==== Excerpt ====

Concurrent Pearl: The Expanding Prime Pipeline
Process networks in CHP do not have to be static. In fact, some of the more interesting examples are dynamic. To illustrate a dynamic process pipeline I will use the example task of generating prime numbers.
One way to find prime numbers is as follows. Start with an empty list of primes, and the integer 2. Check if the integer is divisible by any of the numbers in the list of primes. If yes, discard it. If no, add it to the list. Then try the next integer (i.e. add one), and continue indefinitely. A very simple, if inefficient algorithm. (This is not the Sieve of Eratosthenes — see this paper.)

====

**Instructions to follow:** In the prime pipeline text, what happens to an integer that is divisible by one of the numbers in the list of primes?

==== Record list ====

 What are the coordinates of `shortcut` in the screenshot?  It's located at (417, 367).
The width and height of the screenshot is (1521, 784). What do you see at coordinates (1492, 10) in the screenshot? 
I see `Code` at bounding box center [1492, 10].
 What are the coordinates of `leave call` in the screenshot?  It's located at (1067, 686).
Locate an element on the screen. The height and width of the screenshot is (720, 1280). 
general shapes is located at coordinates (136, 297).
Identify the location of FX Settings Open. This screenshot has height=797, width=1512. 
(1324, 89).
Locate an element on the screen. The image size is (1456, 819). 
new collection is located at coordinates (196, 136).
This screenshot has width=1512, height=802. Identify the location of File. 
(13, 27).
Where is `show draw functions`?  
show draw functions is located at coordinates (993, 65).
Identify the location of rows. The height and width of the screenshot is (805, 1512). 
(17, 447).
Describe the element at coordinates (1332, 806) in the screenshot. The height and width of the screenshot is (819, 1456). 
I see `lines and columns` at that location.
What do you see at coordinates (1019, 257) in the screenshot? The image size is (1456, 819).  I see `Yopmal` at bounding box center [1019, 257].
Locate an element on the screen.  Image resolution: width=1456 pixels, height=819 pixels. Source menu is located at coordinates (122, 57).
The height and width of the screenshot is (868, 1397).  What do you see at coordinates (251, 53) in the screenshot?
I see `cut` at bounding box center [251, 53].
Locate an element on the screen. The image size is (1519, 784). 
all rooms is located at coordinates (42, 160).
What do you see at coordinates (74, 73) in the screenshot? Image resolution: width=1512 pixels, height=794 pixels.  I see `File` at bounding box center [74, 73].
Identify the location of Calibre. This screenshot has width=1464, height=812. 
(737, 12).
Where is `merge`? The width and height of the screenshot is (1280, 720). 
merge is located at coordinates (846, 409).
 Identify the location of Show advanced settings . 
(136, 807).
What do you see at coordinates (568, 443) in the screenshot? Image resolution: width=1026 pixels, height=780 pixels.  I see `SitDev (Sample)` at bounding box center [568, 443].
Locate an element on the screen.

====

**Answer to this task:** It is discarded.